## DATA FOR THE TASK
━━━━━━━━━━━━━━━━━━━━━━━━━━━━━━

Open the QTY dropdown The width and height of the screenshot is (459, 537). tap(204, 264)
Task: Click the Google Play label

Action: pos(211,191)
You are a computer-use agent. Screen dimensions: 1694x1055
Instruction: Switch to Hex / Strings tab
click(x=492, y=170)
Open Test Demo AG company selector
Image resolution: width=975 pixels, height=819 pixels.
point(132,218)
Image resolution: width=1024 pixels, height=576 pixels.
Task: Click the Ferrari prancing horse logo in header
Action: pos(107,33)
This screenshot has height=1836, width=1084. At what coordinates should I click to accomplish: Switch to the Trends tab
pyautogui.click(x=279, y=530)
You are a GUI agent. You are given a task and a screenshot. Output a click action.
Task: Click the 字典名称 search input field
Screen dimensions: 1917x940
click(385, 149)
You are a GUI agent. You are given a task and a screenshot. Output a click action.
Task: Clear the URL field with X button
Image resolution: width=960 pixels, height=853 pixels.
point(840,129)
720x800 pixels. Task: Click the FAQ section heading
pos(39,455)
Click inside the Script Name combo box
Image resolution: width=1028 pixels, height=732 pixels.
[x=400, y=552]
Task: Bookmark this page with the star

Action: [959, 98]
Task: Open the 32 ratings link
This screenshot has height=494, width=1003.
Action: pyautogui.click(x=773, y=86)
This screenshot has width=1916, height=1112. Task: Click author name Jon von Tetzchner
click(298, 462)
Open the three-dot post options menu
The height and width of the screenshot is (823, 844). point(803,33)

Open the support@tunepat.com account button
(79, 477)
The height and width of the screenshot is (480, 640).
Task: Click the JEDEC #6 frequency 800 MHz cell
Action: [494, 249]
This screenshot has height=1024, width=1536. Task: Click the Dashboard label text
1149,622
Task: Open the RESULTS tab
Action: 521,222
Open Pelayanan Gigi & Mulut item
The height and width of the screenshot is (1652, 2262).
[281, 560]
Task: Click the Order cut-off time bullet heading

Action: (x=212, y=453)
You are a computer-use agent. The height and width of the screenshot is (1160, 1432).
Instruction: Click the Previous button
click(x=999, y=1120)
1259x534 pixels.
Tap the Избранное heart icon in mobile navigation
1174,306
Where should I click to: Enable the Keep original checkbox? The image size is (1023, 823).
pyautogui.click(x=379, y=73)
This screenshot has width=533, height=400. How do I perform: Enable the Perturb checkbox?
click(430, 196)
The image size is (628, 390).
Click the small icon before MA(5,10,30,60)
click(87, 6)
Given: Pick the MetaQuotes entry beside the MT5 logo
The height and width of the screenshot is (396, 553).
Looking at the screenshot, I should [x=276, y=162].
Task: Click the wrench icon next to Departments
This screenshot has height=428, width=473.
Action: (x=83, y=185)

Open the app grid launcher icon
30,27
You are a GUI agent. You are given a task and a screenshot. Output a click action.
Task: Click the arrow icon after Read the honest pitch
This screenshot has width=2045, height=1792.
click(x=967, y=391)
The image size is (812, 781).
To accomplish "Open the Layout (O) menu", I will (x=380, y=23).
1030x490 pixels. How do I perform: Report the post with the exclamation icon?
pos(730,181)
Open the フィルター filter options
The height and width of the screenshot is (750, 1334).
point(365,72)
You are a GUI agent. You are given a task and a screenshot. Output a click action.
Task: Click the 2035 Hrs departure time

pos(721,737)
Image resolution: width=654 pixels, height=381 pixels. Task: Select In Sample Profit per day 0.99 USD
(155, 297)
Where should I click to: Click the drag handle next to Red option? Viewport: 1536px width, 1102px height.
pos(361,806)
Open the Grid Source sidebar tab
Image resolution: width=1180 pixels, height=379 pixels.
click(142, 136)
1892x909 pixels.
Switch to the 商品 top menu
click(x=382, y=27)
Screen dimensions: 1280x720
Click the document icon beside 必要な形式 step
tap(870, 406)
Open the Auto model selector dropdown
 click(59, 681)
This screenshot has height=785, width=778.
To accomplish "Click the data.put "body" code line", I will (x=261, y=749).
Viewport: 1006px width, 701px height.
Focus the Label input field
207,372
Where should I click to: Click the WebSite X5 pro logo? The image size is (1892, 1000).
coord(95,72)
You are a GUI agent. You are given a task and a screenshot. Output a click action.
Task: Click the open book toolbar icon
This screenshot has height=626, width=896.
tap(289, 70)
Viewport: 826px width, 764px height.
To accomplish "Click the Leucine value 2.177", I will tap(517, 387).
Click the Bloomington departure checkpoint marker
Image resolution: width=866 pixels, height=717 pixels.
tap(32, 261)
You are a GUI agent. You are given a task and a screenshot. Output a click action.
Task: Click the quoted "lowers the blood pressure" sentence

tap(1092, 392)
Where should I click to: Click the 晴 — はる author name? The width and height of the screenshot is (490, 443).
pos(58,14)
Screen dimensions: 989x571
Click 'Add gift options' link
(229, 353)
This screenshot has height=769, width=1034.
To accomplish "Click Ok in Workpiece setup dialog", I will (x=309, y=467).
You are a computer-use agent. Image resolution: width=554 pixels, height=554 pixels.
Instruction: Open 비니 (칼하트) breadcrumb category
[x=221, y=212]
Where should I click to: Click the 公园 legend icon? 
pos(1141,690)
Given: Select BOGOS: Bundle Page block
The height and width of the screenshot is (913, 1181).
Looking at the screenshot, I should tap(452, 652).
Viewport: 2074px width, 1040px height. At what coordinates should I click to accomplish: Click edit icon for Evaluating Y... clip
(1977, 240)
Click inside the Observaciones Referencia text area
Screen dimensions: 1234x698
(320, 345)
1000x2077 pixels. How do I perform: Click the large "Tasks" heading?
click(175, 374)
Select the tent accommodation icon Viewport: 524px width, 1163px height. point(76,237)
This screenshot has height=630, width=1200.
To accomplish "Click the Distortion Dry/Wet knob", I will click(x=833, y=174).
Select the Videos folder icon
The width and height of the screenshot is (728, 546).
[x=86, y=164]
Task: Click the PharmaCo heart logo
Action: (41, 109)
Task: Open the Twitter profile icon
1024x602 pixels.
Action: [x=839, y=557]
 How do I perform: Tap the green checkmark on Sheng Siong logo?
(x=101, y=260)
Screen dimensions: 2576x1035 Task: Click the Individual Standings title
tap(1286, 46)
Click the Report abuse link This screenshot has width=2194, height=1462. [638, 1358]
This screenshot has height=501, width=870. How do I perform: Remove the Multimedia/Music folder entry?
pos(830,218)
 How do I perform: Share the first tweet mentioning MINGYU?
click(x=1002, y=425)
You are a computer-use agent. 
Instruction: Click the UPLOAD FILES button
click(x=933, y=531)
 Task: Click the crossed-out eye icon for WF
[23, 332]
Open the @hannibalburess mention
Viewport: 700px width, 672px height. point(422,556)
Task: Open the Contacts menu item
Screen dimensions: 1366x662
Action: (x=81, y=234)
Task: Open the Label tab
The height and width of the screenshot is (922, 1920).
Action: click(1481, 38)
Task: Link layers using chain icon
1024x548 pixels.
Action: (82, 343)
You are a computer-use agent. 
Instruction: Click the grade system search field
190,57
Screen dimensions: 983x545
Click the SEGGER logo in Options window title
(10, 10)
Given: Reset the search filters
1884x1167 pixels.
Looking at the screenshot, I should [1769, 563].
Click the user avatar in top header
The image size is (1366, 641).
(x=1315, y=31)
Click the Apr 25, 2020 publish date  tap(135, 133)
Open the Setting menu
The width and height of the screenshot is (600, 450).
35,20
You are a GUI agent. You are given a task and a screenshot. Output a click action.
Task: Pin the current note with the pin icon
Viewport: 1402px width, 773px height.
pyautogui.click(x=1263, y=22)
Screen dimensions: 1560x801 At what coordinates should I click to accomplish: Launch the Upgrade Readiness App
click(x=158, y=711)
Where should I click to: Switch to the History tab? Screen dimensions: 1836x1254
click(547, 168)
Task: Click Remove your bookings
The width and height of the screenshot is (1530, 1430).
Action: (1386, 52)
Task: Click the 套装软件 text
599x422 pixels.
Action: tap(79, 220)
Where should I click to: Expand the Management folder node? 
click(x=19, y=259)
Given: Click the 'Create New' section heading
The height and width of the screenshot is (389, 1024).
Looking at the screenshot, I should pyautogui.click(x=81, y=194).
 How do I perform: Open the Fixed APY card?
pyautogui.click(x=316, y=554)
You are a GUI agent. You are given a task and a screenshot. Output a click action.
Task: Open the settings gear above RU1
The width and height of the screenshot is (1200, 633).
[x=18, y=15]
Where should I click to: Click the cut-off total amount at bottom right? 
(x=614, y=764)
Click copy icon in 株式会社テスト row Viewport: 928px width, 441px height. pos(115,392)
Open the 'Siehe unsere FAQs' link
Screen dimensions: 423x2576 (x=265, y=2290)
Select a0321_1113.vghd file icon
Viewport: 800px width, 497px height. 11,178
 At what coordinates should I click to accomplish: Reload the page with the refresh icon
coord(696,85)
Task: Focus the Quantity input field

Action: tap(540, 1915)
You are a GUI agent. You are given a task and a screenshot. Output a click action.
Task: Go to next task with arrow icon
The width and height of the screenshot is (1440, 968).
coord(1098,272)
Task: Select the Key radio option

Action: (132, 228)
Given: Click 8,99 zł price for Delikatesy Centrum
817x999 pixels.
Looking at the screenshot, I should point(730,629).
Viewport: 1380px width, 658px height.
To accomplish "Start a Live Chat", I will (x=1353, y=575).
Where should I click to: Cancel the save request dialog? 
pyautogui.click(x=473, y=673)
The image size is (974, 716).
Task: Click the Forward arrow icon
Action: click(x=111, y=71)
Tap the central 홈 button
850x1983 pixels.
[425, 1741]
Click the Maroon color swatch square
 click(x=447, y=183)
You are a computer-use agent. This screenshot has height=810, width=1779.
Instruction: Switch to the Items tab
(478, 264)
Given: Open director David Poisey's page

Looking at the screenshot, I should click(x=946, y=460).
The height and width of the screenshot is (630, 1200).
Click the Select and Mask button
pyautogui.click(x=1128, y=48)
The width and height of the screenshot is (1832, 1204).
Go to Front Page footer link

━━━━━━━━━━━━━━━━━━━━━━━━━━━━━━

Of the entries listed above, reproduce only the lines starting at the line containing "Click the small icon before MA(5,10,30,60)" and ending at the line containing "Task: Click the arrow". Include both, exactly as they stand.

Click the small icon before MA(5,10,30,60)
click(87, 6)
Given: Pick the MetaQuotes entry beside the MT5 logo
The height and width of the screenshot is (396, 553).
Looking at the screenshot, I should [x=276, y=162].
Task: Click the wrench icon next to Departments
This screenshot has height=428, width=473.
Action: (x=83, y=185)

Open the app grid launcher icon
30,27
You are a GUI agent. You are given a task and a screenshot. Output a click action.
Task: Click the arrow icon after Read the honest pitch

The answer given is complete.